Today I feature an Australian writer who is very involved in recording Australian history - Kay Koenig. Kay's work has often featured on my blog. Welcome, Kay. Tell us more about your journey as an author ...


TELL US A LITTLE ABOUT YOUR WRITING JOURNEY.


I was born and bred in Broken Hill. My father was a miner, as was his father before him. I grew up listening to stories. Tales about mine accidents, great mineral finds, battles between unions and the rich mine management. At an early age I began collecting minerals and had a desire for a career in a museum.  Weekends were spent in the bush visiting old mine sites, station properties and ghost towns. Everywhere there were stories of the past – of German Charlie and his sly grogshop, the mine manager who killed his wife and hung himself above the fireplace and metal balls from outer space littered the countryside in the far outback of NSW.  I remember these stories and have a desire to record them.   For twenty years I worked at the Geological and Mining Museum in Sydney. Mostly I was Exhibition Manager and spent my time researching topics, writing exhibition text, exhibition notes, publicity blurbs etc.  This was the beginning of my writing journey.

 WERE YOU A GOOD READER AS A KID?


I was an avid reader as a kid, spending lots of time late at night reading under the bedclothes with a torch.
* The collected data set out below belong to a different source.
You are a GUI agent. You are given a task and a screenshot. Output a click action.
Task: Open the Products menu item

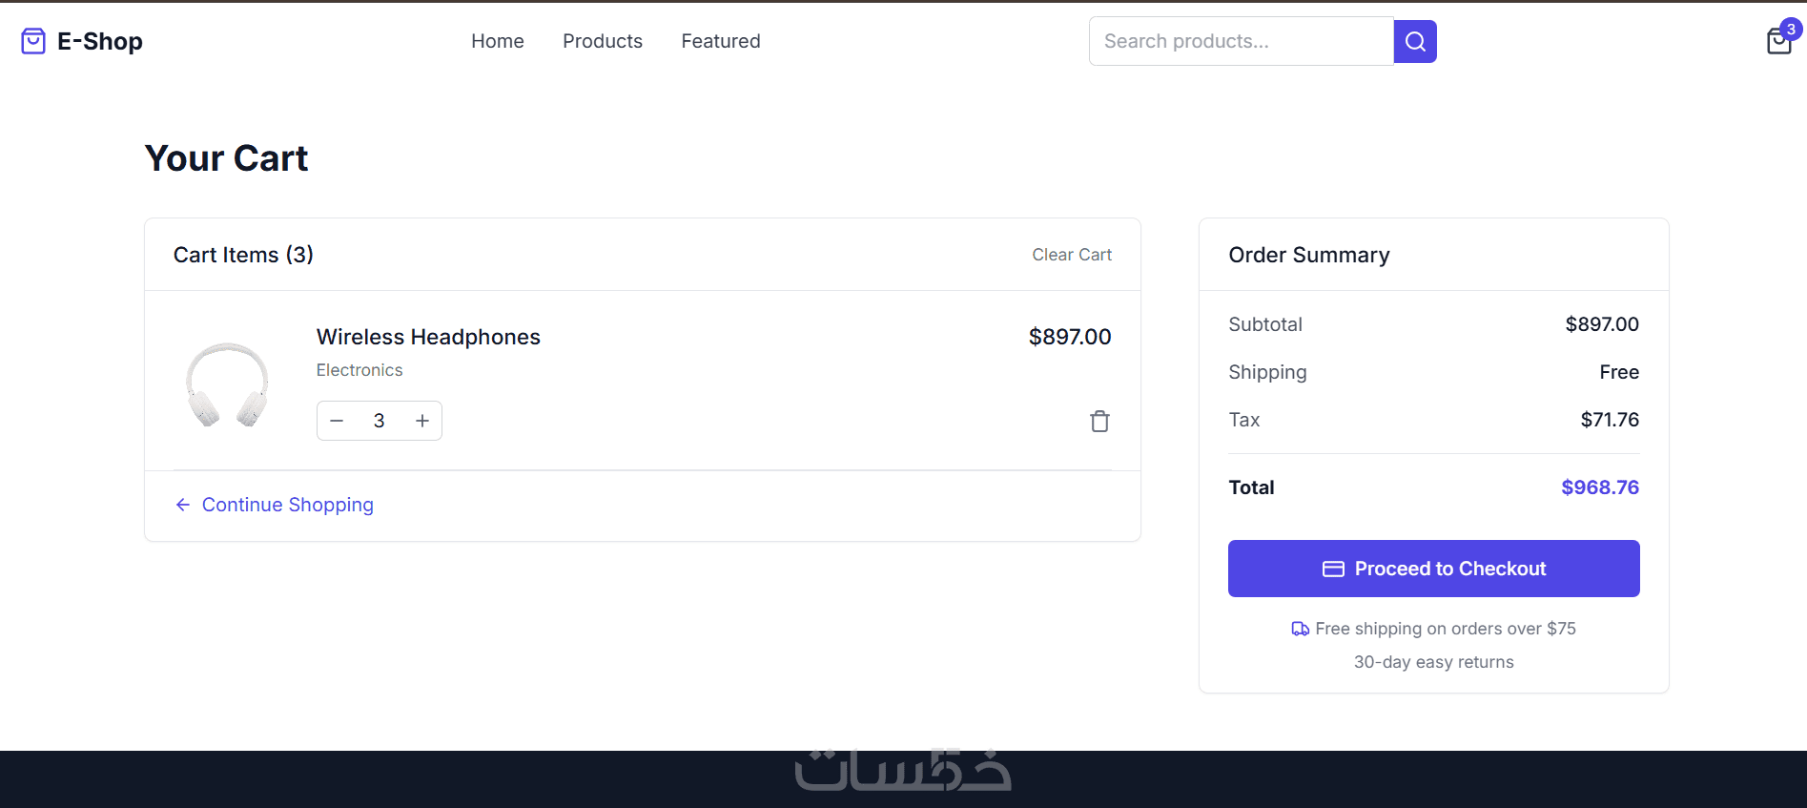pos(602,41)
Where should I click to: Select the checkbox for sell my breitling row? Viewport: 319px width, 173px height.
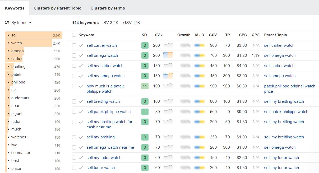coord(74,137)
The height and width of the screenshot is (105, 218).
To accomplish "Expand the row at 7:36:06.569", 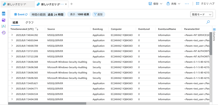I will 12,62.
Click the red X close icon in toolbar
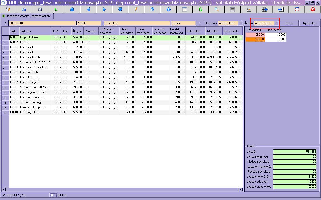Screen dimensions: 321x200 pyautogui.click(x=313, y=10)
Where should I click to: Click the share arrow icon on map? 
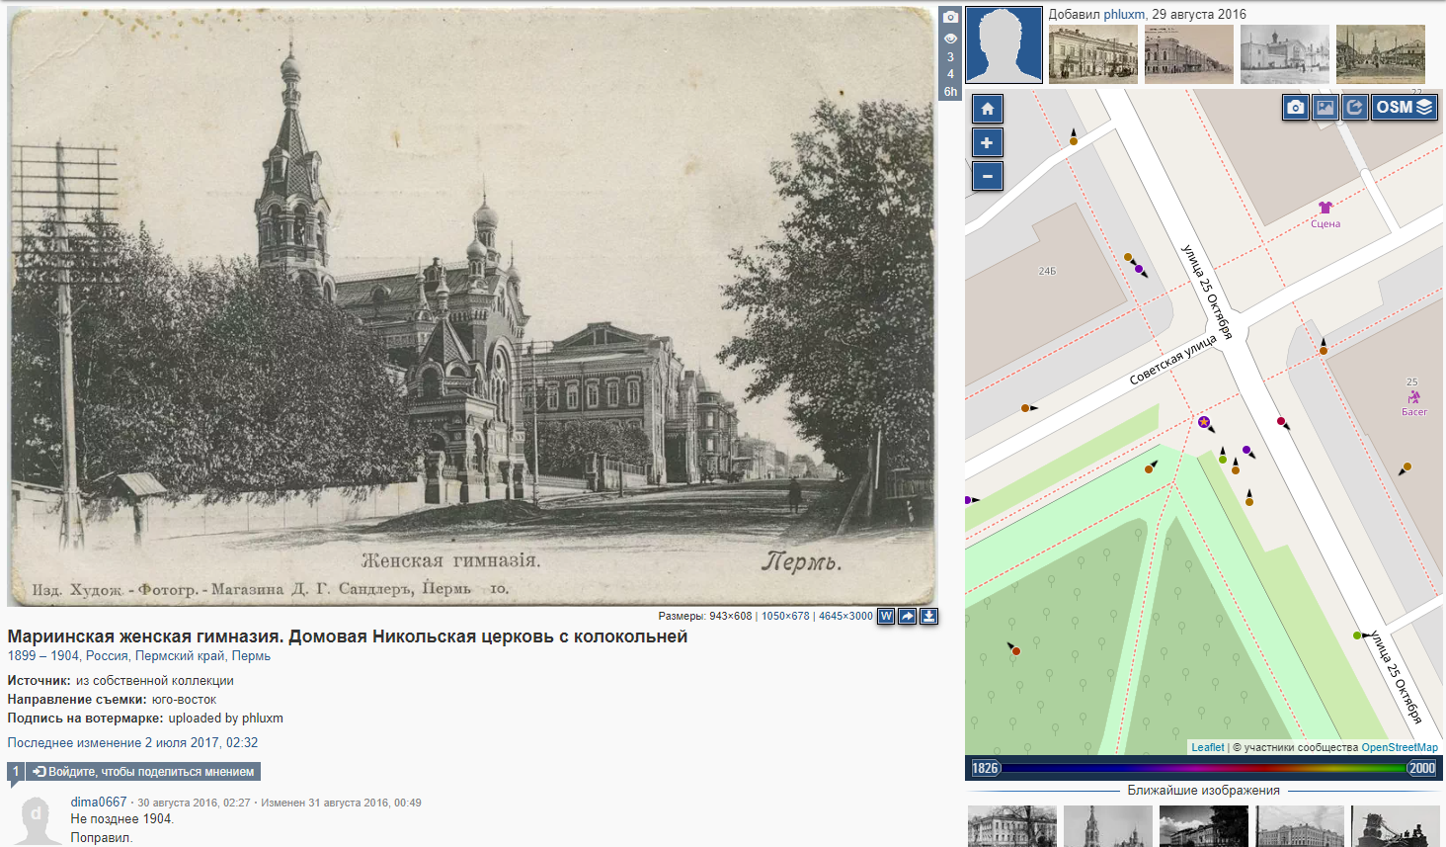click(x=1355, y=107)
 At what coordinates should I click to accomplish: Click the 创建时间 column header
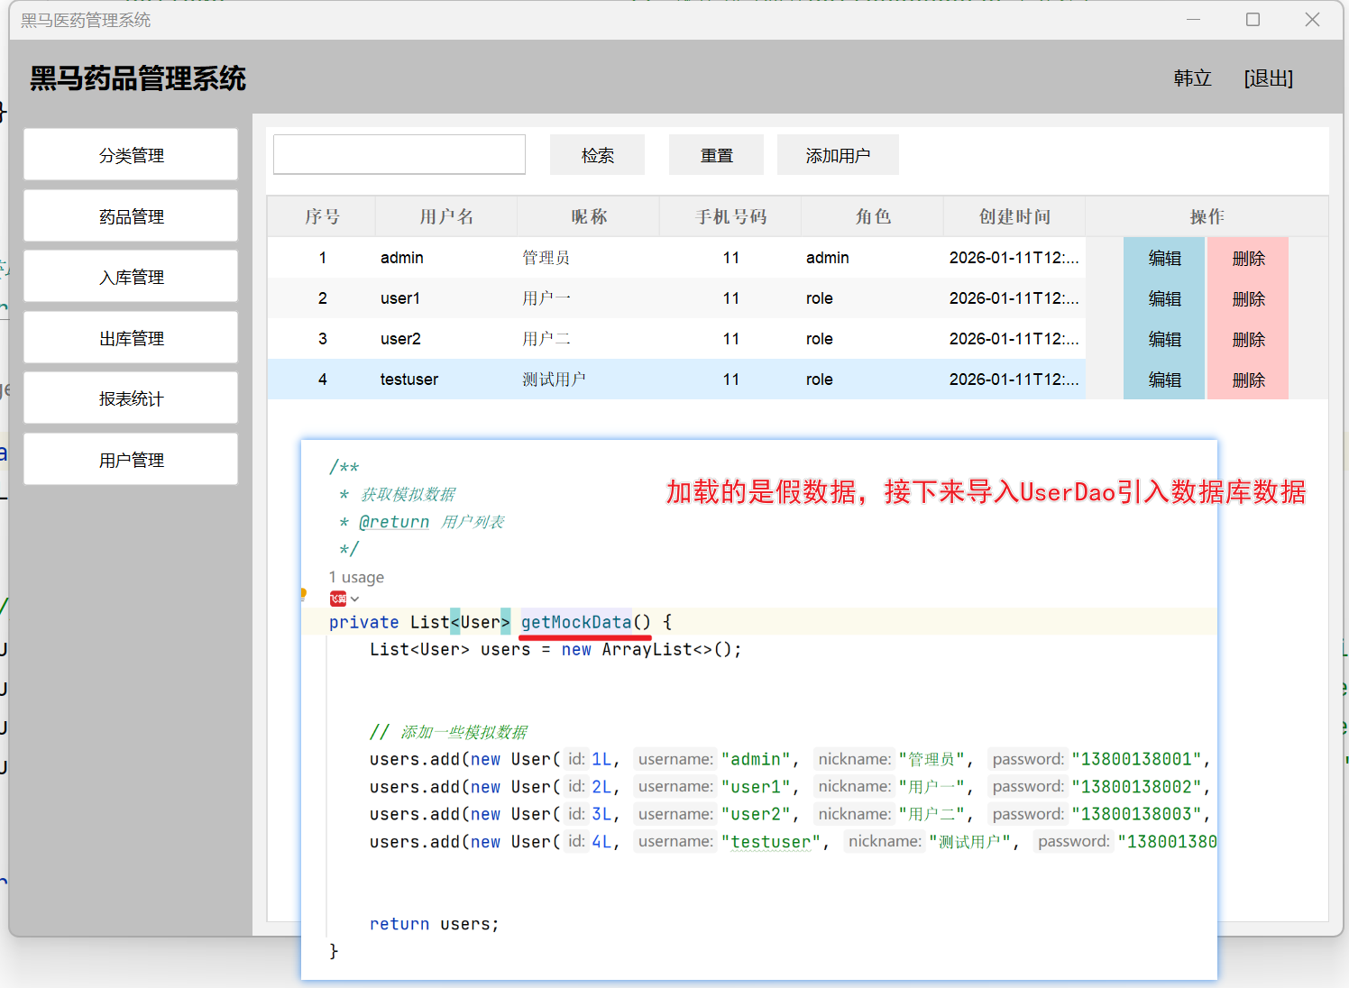1014,216
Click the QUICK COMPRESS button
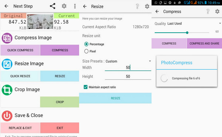This screenshot has width=222, height=137. (x=20, y=50)
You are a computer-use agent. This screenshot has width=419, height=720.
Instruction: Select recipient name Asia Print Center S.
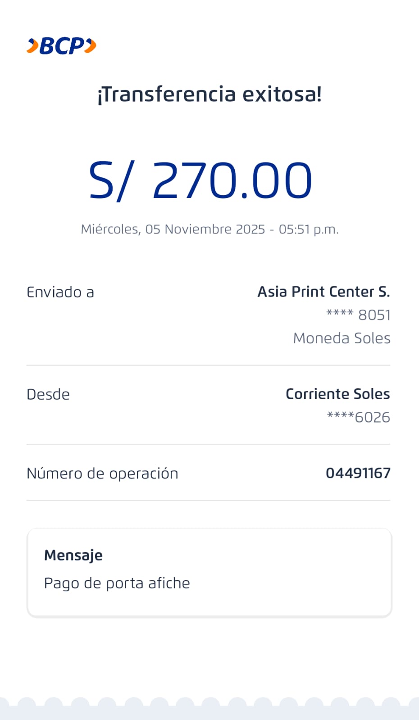click(323, 292)
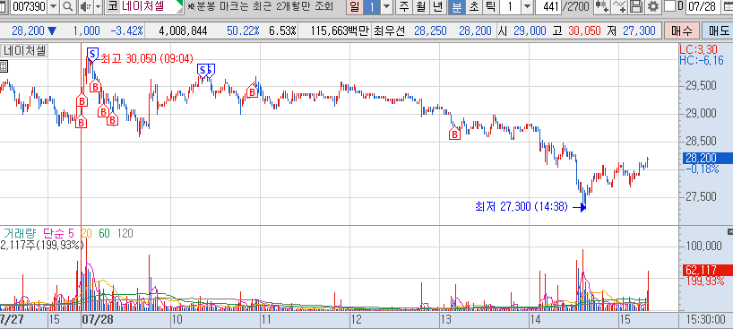Click the 최저 27,300 low marker

(x=522, y=206)
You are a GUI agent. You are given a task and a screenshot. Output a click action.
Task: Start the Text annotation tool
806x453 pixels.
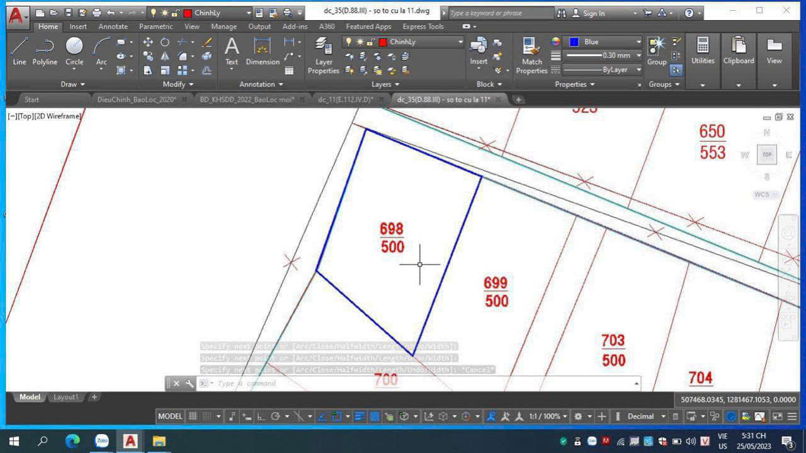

WHEN AND HOW DID YOU BECOME A WRITER?


I meet my father-in-law in 1969. He was a Czech refugee who had been on the Russian Front in World War I, dodged a bullet whilst escaping the Nazis at the beginning of World War II and then lived in the lap of luxury in the home of Clementine Churchill’s bridesmaid. The first night I met him he told me he was the last of the convicts- this was a story waiting to be written and I wanted to write it from 1969. About eight years ago by brother -in-law gave me a case of letters, photographs and documents belonging to his father Karel Koenig. They were a gold mine. They covered the first fifty years of the 20th century. Many were written from behind the Nazi lines and forwarded via the Red Cross.  This case of documents was like a drug. I could not put it down until I had answered every question posed. Initially I only intended writing for the family but the story from the case was so good that it begged a broader audience. The result was Voices from his Suitcase. It is my first book.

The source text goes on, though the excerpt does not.